A similar logic appears in Koganezawa’s paired drawing series. A single action performed along the boundary between sheets of paper produces two images simultaneously. One drawing complements the other while sustaining an alternative possibility. What emerges is a structure of images that branch like parallel universes while remaining mutually referential. Images continue to be generated through their relationship to another image.
Obata’s drawings, meanwhile, are produced through the use of a limited quantity of paint (mass.) Paint deposited on one surface is transferred to another, the trace of that movement forming the image. The trace of this movement becomes the image, and two drawings are completed at the same time. Only through the presence of two does the transfer of energy occur, and the movement of mass produces time. Within this process, a relational structure of space and time is suggested.
Within the reggae sound system culture of 1970s New York, the use of two turntables initiated a ritual practice that connected the end of one sound to the beginning of another, transforming discontinuity into continuity.
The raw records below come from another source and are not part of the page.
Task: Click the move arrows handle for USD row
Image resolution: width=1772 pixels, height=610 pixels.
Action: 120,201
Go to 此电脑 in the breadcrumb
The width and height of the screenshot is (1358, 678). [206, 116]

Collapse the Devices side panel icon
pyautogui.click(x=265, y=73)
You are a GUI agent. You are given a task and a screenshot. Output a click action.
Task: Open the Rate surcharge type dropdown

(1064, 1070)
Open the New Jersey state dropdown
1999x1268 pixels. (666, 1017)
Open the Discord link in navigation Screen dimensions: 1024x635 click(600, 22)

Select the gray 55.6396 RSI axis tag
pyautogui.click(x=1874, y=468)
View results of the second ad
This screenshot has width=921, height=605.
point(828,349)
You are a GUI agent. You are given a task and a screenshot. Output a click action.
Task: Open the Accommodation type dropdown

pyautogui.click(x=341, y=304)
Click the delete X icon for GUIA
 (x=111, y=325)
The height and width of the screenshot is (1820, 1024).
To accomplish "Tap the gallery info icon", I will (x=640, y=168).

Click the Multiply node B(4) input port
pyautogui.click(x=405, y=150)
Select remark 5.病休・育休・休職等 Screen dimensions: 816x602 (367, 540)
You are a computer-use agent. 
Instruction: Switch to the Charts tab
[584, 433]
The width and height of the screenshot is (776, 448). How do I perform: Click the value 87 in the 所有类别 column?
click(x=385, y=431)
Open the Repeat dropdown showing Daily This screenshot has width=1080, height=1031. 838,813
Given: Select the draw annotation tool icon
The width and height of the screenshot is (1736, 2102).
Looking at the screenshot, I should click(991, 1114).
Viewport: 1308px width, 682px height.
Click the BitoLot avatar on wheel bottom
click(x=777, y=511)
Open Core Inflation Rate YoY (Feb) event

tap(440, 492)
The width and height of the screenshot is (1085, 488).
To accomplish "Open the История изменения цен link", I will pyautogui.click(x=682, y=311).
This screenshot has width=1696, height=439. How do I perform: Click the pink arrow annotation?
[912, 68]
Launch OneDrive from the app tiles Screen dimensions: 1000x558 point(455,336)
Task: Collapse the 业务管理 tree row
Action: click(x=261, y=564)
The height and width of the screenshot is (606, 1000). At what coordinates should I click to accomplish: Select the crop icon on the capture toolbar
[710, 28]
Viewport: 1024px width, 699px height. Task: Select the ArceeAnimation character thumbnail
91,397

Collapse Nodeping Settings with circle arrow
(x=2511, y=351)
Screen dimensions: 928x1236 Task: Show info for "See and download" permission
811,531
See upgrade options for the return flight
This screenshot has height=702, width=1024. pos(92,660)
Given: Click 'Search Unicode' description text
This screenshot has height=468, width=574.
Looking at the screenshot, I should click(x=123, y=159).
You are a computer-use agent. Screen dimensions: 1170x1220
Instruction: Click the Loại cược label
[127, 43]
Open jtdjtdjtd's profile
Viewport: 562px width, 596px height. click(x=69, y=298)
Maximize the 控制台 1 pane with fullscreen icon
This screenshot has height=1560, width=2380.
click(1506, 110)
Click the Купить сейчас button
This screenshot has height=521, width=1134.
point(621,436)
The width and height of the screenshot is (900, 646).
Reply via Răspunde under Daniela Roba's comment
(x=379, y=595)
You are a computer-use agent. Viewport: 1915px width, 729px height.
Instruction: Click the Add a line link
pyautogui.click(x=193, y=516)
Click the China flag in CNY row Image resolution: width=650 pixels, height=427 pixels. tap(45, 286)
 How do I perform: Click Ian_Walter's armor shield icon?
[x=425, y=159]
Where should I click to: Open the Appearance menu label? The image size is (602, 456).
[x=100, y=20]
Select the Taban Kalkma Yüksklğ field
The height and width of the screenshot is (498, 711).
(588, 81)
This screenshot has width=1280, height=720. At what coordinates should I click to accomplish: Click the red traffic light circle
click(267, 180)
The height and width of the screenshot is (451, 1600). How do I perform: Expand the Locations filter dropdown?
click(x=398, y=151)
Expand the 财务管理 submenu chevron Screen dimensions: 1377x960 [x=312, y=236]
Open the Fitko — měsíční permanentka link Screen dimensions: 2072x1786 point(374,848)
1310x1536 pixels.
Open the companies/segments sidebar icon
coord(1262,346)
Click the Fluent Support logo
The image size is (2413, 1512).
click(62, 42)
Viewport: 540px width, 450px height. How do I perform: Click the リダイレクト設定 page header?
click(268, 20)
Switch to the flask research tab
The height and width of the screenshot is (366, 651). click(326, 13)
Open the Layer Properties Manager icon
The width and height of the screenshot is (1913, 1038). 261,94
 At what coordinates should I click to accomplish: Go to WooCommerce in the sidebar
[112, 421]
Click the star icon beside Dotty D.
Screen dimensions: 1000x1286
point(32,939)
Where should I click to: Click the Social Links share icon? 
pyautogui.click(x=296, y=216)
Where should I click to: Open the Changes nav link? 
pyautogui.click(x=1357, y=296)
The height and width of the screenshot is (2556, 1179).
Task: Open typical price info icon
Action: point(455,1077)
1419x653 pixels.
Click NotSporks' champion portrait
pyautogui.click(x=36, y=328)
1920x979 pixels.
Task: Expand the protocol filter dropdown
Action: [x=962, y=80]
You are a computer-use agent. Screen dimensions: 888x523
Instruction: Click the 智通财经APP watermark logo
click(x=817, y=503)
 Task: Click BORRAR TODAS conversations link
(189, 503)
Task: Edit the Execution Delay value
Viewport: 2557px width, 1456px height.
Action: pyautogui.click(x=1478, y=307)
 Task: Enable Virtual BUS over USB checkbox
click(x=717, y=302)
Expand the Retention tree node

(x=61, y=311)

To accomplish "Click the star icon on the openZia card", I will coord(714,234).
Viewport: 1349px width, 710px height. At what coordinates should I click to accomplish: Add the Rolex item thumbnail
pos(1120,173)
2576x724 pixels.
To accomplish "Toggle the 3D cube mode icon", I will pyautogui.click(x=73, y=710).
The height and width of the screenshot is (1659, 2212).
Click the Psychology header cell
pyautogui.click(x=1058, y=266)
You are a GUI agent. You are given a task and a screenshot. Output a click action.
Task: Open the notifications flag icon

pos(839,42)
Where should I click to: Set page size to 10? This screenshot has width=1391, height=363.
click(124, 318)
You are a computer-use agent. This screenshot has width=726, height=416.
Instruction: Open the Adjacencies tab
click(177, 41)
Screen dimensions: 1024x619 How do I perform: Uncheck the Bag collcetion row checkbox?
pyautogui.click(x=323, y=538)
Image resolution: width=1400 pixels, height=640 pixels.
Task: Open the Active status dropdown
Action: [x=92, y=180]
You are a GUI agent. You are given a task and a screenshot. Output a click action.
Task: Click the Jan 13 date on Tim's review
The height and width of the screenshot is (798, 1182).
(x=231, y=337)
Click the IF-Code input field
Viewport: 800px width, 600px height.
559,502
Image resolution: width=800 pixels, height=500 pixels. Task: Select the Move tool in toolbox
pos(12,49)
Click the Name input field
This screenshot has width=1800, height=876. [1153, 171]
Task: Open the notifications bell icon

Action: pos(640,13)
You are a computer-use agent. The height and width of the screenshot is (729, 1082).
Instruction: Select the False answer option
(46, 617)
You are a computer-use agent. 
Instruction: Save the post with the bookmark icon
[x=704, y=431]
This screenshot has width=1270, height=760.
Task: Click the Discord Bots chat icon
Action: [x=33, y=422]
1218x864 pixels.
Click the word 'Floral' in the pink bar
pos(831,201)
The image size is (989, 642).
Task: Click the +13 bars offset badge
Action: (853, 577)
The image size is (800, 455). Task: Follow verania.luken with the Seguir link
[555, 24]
In 1988, Rob Base & DJ E-Z Rock sampled and looped the beat from Lyn Collins’s debut track “Think (About It)” to produce It Takes Two.
It takes two to make a thing go right
It takes two to make it outta sight
Repeated like an incantation, this phrase is more than a hip-hop lyric.
It declares a condition through which the world itself becomes possible.
The number “2” carries a special meaning.
The attempt made in this exhibition by the two artists, Takehito Koganezawa and Taku Obata, approaches that meaning.